▸ PROBLEM 1:
Copy the passage of the article on the early years study word for word, starting at "The publication of" and ending at "addiction and homelessness.".
▸ PROBLEM 2:
In the article on the early years study, how did parental loneliness change during the pandemic?

The Duchess of Cambridge unveils 5 findings of biggest ever study on the early years
Today, our Royal Patron The Duchess of Cambridge has unveiled the findings of her '5 Big Questions on the under 5s' survey. The research reveals what the UK thinks about the early years, and explores how COVID-19 has impacted parents and carers of under-fives.
The publication of this research follows nine years of work by The Duchess of Cambridge in which she has looked at how difficult experiences in early childhood are often the root cause of key social challenges such as poor mental health, family breakdown, addiction and homelessness.
Published today, the research includes findings from the 5 Big Questions survey, a survey conducted on the impact of coronavirus on families and results from a nationally representative survey conducted before the pandemic. Taken together, these studies have generated 5 Big Insights:
- People overwhelmingly believe that a child’s future is not pre-determined at birth. However, most people don’t understand the specific importance of the early years. Answering the 5 Big Questions, 98% of people believe nurture is essential to lifelong outcomes, but just one in four recognise the specific importance of the first five years of a child’s life.
- The reality of life makes it hard for parents to prioritise their wellbeing. 90% of people see parental mental health and wellbeing as being critical to a child’s development, but in reality people do very little to prioritise themselves. Only 10% of parents mentioned taking the time to look after their own wellbeing when asked how they had prepared for the arrival of their baby. Worryingly, over a third of all parents (37%) expect the COVID-19 pandemic to have a negative impact on their long-term mental wellbeing.
- Feeling judged by others can make a bad situation worse. 70% of parents feel judged by others and among these parents, nearly half feel this negatively impacts their mental health.
- People have been separated from family and friends during the pandemic and at the same time parental loneliness has dramatically increased. Disturbingly, people are also less willing to seek help for how they’re feeling. Parental loneliness has dramatically increased during the pandemic from 38% before to 63% as parents have been cut off from friends and family. The increase in loneliness for parents is more apparent in the most deprived areas. These parents are more than twice as likely as those living in the least deprived areas to say they feel lonely often or always (13% compared with 5%). Compounding this, it seems there has been a rise in the proportion of parents who feel uncomfortable seeking help for how they are feeling from 18% before the pandemic to 34% during it.

▸ RECORD EXTRACTS:
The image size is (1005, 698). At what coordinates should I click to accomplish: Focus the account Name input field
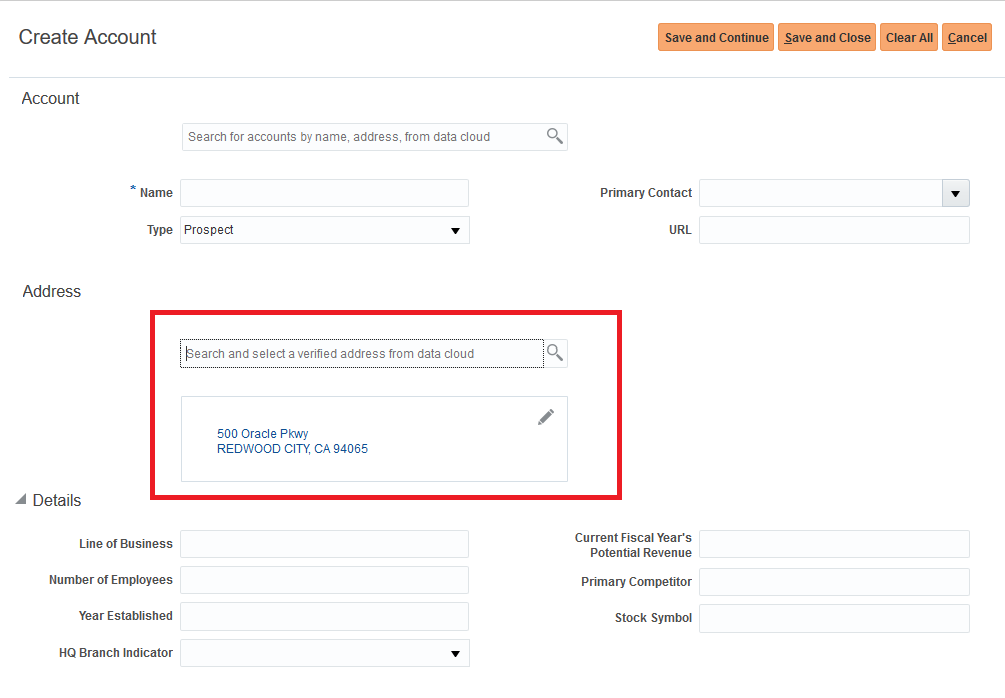point(324,193)
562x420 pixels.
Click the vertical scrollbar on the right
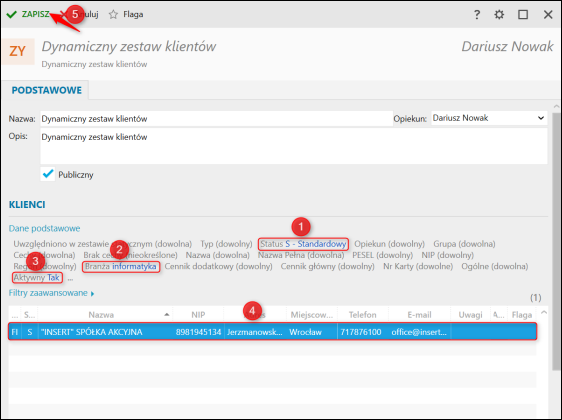(x=556, y=241)
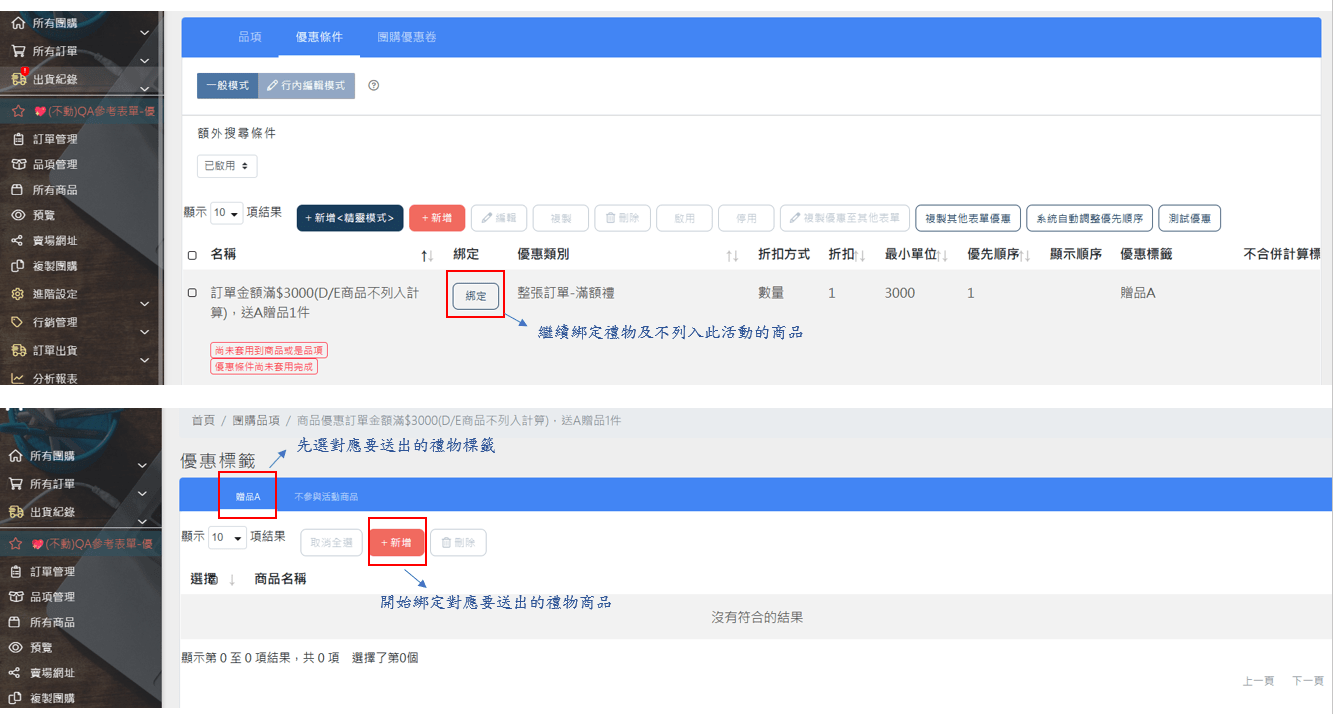Image resolution: width=1333 pixels, height=714 pixels.
Task: Select the 不參與活動商品 tab
Action: 325,496

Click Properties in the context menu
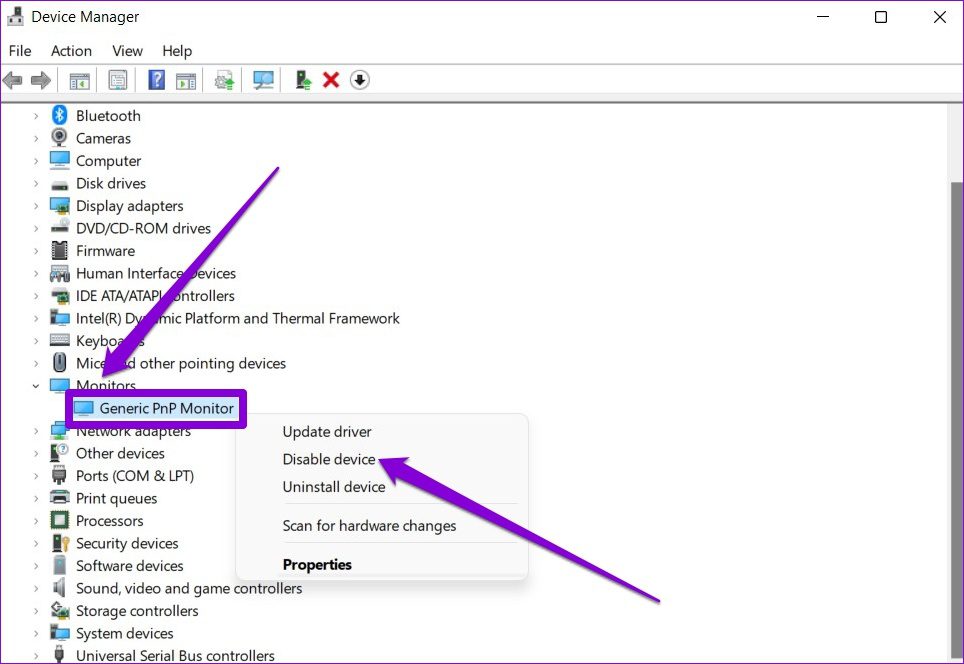pyautogui.click(x=317, y=565)
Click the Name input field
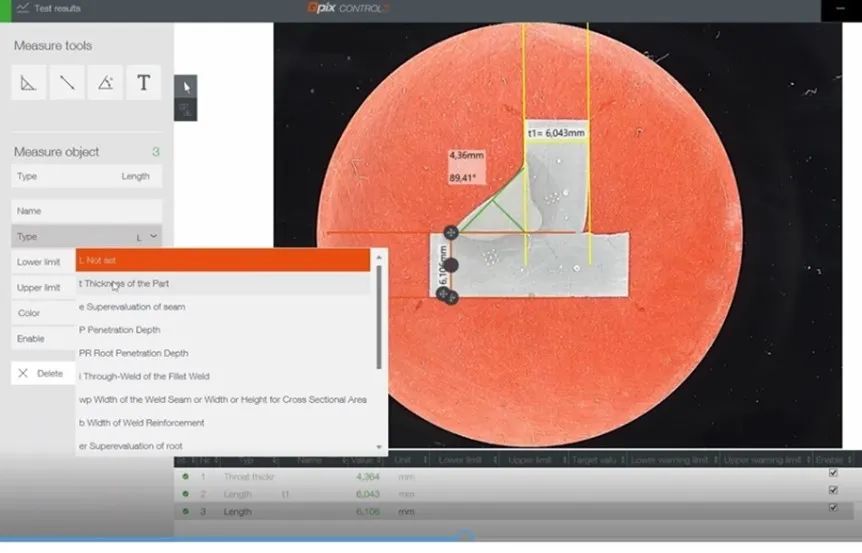Viewport: 862px width, 553px height. point(87,211)
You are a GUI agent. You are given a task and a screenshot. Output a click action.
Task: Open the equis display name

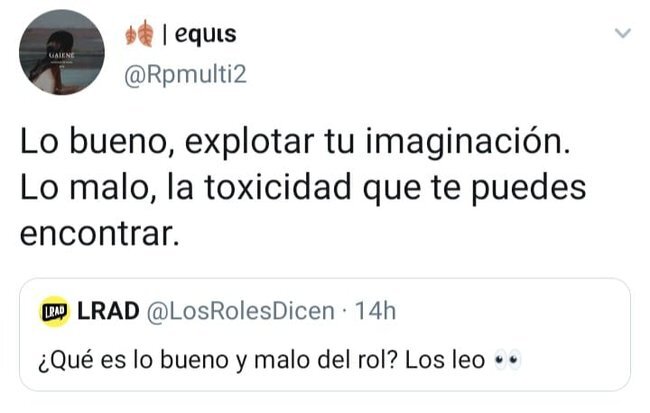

▸ EXERCISE OUTPUT 1:
The publication of this research follows nine years of work by The Duchess of Cambridge in which she has looked at how difficult experiences in early childhood are often the root cause of key social challenges such as poor mental health, family breakdown, addiction and homelessness.

▸ EXERCISE OUTPUT 2:
It rose from 38% before the pandemic to 63%.